Study text >>
%%
Best for: people who care about local models, privacy, or want to experiment without cost.

Prerequisites:

  • Ollama or llama.cpp installed and running
  • Node.js (for Promptfoo)
  • Python 3.10+
ollama pull qwen3:8b        # the agent
ollama pull deepseek-r1:14b  # the judge (for LLM-as-judge tests)

git clone https://github.com/Alexhans/eval-ception
cd eval-ception

pip install -e .

You build your own agents or already have a service running. You’ll write a small provider that Promptfoo calls with each question - it could call your local code, or hit an HTTP endpoint you already have deployed.

Best for: developers building agents, or teams who already have a chatbot/assistant endpoint they want to test.

Prerequisites:

  • Node.js (for Promptfoo)
%%
Source data >>
%%
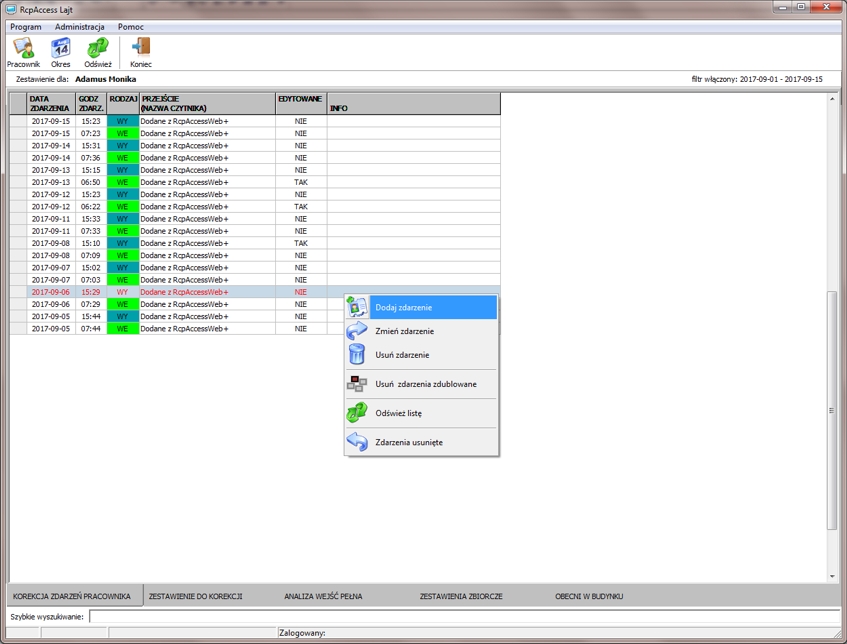
Task: Switch to Obecni w budynku tab
Action: (589, 596)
%%
Problem description >> Can you pick up the Promptfoo setup guide above after its final bullet and continue it?

Response area >>
  • Python 3.10+
  • Your agent code
git clone https://github.com/Alexhans/eval-ception
cd eval-ception

See promptfoo/ollama_provider.py for the interface your provider needs to implement - it’s a single call_api(prompt, options, context) function that returns {"output": "your answer"}.

The Exam: promptfooconfig.yaml

This is the exam. Open promptfoo/promptfooconfig.yaml and you’ll see:

providers:
  - id: "python:provider.py"
    label: "ollama_agent"

prompts:
  - "{{question}}"

tests:
  # Deterministic: does it know who made the site?
  - vars:
      question: "Who created this website?"
    assert:
      - type: icontains
        value: "Alex"
      - type: icontains
        value: "Guglielmone"

  # Deterministic: does it know what's open source?
  - vars:
      question: "What frameworks are open source?"
    assert:
      - type: icontains
        value: "promptfoo"
      - type: not-icontains
        value: "Braintrust"

  # LLM-as-judge: can it explain the methodology?
  - vars:
      question: "What methodology does this website use to evaluate frameworks?"
    assert:
      - type: llm-rubric
        value: >
          The answer should explain that the site uses evidence-based
          evaluation with distinct tags: 'proven' means tested and
          validated, 'docs' means only mentioned in documentation
          but not verified.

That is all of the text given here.